The story starts in 1989 when Margaret Thatcher announced that her government wanted to promote competition among pubs. The Thatcher government prohibited “tying arrangements” that breweries used to require pubs to buy exclusively from them, usually at exorbitant prices. The government also limited to 2,000 the number of pubs that any brewery could own, and required big breweries to allow “guest beers” to be sold in their pubs.

Many breweries quickly bypassed these rules by setting up holding companies, which could own as many breweries as they wanted and continue the tying arrangement. The intent of the rules was also thwarted as “Pub Cos” — multinational corporations — began to buy up local pubs and amass them into giant chains. Half of all British pubs are now owned by Pub Cos.

As a result of these developments, market consolidation has increased and competition has been thwarted. The local character of pubs, not to mention the choice and competitive pricing of beers, has also declined.
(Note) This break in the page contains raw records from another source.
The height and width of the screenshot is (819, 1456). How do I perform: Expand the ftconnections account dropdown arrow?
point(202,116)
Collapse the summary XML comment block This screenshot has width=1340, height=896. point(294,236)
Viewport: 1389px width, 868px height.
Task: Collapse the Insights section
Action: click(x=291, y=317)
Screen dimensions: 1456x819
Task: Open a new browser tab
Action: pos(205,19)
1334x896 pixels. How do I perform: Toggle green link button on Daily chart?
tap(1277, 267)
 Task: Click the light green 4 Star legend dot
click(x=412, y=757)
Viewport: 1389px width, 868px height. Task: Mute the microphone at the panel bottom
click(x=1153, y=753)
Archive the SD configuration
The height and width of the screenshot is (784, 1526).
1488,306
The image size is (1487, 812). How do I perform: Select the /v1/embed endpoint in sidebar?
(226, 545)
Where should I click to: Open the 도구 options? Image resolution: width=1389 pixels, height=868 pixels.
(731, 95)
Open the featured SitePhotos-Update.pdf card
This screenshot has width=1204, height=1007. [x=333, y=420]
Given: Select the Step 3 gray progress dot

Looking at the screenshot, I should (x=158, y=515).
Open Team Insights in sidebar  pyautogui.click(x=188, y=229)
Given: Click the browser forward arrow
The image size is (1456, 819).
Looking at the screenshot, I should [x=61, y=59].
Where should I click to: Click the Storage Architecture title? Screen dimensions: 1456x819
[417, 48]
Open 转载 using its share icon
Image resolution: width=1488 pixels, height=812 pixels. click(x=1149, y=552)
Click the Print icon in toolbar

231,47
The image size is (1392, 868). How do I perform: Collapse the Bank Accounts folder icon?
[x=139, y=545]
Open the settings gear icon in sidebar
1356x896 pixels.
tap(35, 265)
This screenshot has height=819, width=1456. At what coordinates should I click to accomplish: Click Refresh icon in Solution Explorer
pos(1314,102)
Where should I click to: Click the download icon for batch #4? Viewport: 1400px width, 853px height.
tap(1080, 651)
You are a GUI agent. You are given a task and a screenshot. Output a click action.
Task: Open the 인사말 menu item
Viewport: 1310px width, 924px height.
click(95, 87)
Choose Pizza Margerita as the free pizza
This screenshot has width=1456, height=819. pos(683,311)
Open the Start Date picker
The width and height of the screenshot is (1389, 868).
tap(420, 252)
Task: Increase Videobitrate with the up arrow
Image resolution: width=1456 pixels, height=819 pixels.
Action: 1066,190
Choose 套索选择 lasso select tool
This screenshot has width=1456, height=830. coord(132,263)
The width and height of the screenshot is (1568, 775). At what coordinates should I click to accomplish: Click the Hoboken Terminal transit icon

The manager for one pub told The Independent that Pub Cos frequently jack up rents and beer prices simply because they can: “Two years ago I had a rent review and they upped it from 40,000 to 60,000 pounds a month. The price of drinks through my [beer] tie has gone up 22 percent in two years. We have no choice but to pass the hike on to the customer who will hit the supermarket instead.”

The Pub Cos and tying arrangements are forcing a record number of pubs out of business. In the next year, an estimated 2,700 pubs are now expected to close — compared to a decline of only 316 pub closings in 2006. These kinds of anti-competitive practices and market consolidation are depressingly familiar in our “free market” system, of course. What is new is the counter-rebellion of pub customers.

Now beer-drinkers are forming their own cooperatives to save their pubs. The shareholders —i.e., local customers — can reap the dividends in either cash or beer. Costs can be contained because the pubs are not held captive to absentee corporations who arbitrarily jack up prices. The locals can decide which beers their pubs will sell, often rejecting the big breweries’ fare for micro-breweries.

Yes, even in pubs, commoners are rediscovering the value of mutual aid. Besides preserving cherished local watering holes, tradition and their freedom of choice, pub-goers reap dividends in better and cheaper beer. I’ll have another.